Radiant Acquiescence Website - Virtues - Acceptance - picture of large body of water with background mountains and sky reflected on the water and the caption Radiant AcquiescenceBy Jini Li, January 13, 2017

When a person has attained the virtue of acceptance, they exercise other virtues, too, like awareness, generosity, consideration, flexibility, forgiveness, tolerance, forbearance, supportiveness, understanding, patience, trust, trustworthiness, love and compassion.

Acceptance as a virtue has two environmental facets. One is an acceptance of people; the other is an acceptance of circumstances.

Practicing acceptance with people is synonymous with practicing love. It’s accepting a person regardless of what they have done. When a person practices acceptance of another person, the other person feels acknowledged and adequate. It’s like a boost of confidence and self-assurance. Acceptance builds self-esteem. Acceptance embraces.

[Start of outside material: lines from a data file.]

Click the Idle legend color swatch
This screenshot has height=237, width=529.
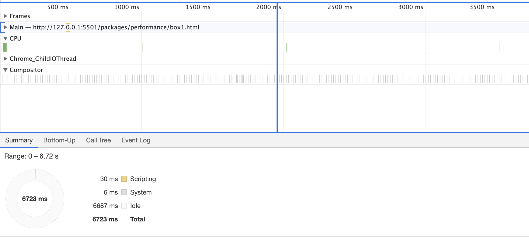tap(124, 206)
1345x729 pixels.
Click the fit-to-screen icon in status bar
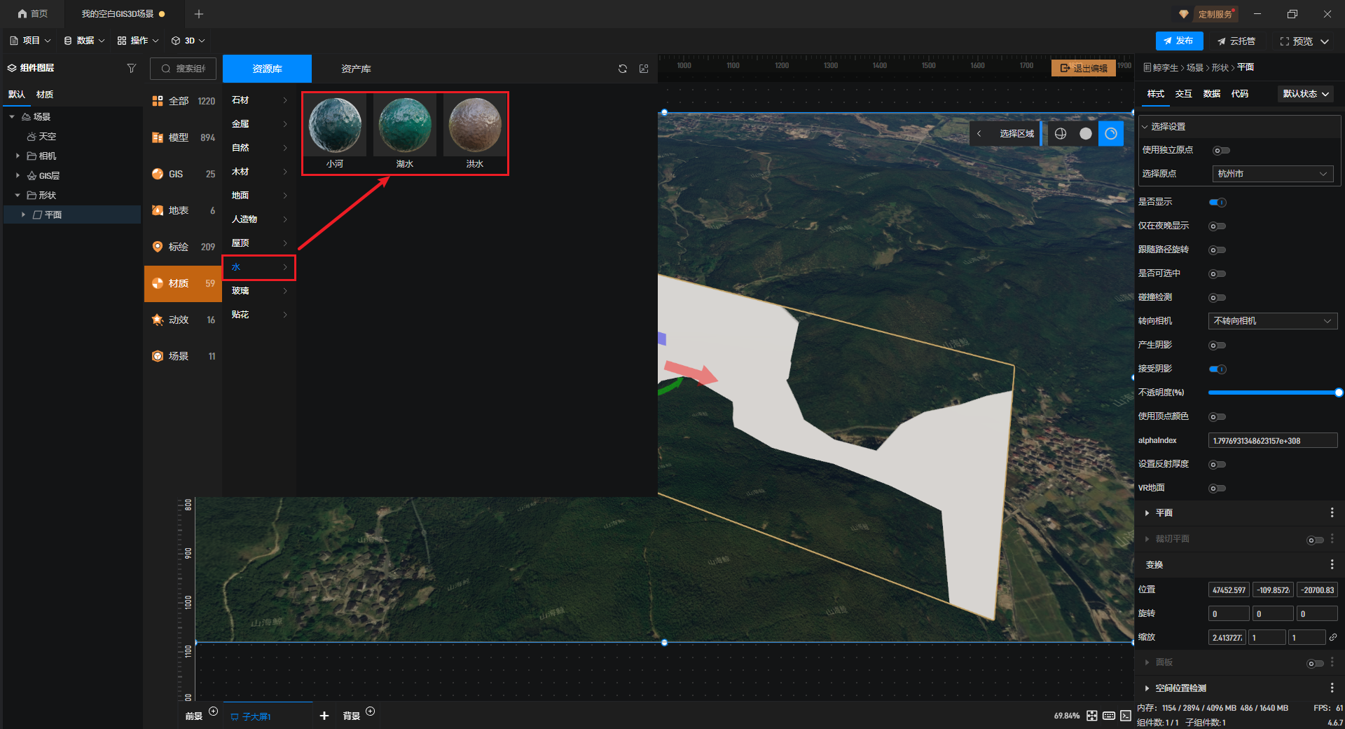coord(1092,716)
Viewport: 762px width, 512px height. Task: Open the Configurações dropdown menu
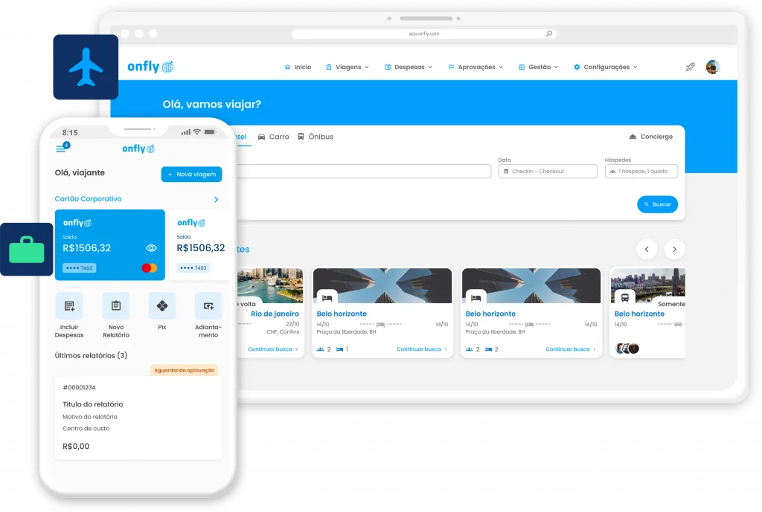pos(606,67)
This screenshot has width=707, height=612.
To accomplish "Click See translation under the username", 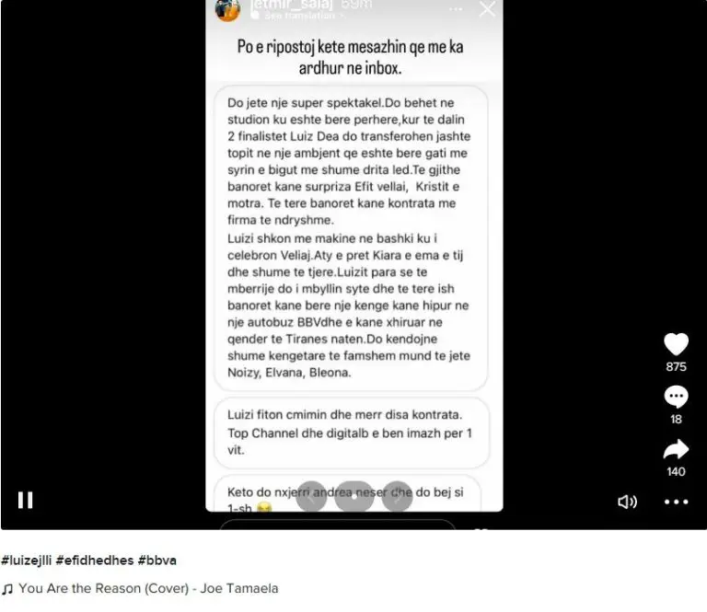I will pos(300,16).
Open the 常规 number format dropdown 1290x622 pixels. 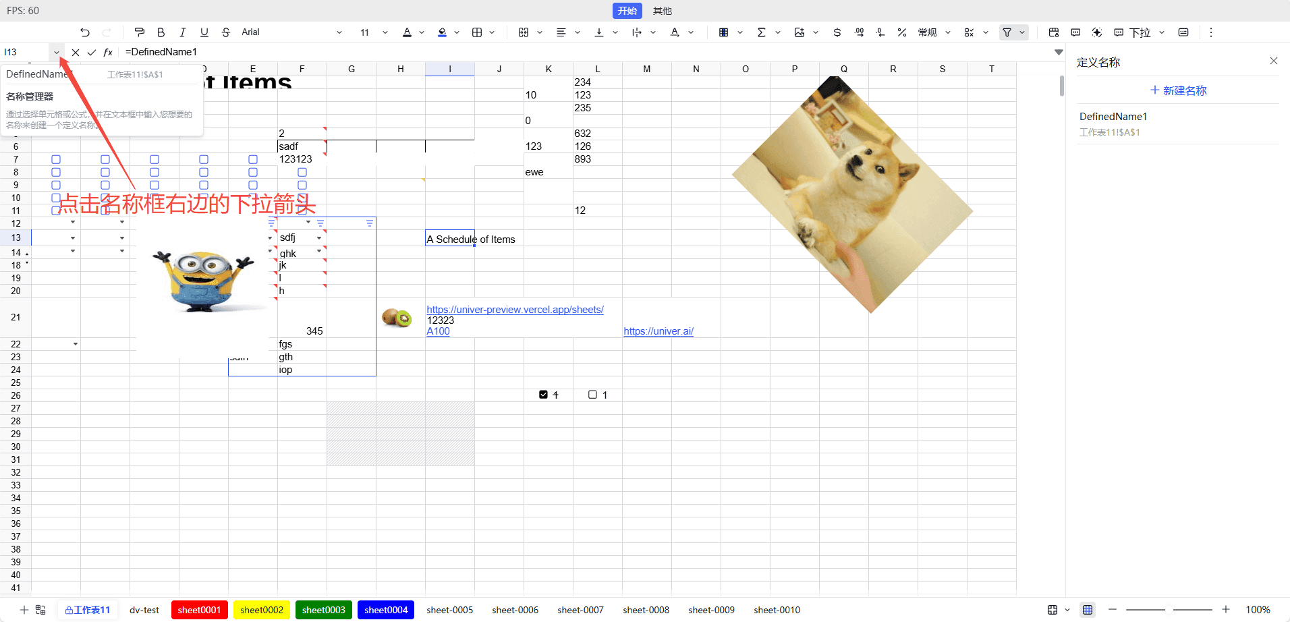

Acceptance of circumstances is accomplishable by being able to see things from multiple perspectives, and understanding that there are always aspects that remain unseen. This understanding allows the person peace of mind, and a gentle and generous nature. They are foreseeing and forgiving. They are like a well-rooted tree in a storm, sure and steadfast. They face adversity calmly with avid trust and confidence.

Radiant Acquiescence Website - Virtues - Acquiescence - Photo of waterfallA person who practices acceptance does not waste energy on resistance or fighting. This person sees the end in the beginning, and sees present circumstances as transitional. They see all people as a part of the whole, and every person is equal to the next. Differences do not vex a person who has mastered acceptance. On the contrary, an accepting person appreciates differences. They are undisturbed by happenings in the world and differences in opinion. They understand that truth always rises to the surface. The virtue of acceptance is not synonymous with apathy or indifference. It does not mean that a person does not have an opinion. Rather, it recognizes a time and a place for everything. Acceptance is active, positive energy.

Acceptance is like acquiescence. The summer acquiesces to the fall.  The fall to the winter, and the winter to the spring. Acquiescence is recognition of the transitional, changing nature of all things. It is knowing that everything that happens contains a lesson, however wrong or meaningless it may seem at the time.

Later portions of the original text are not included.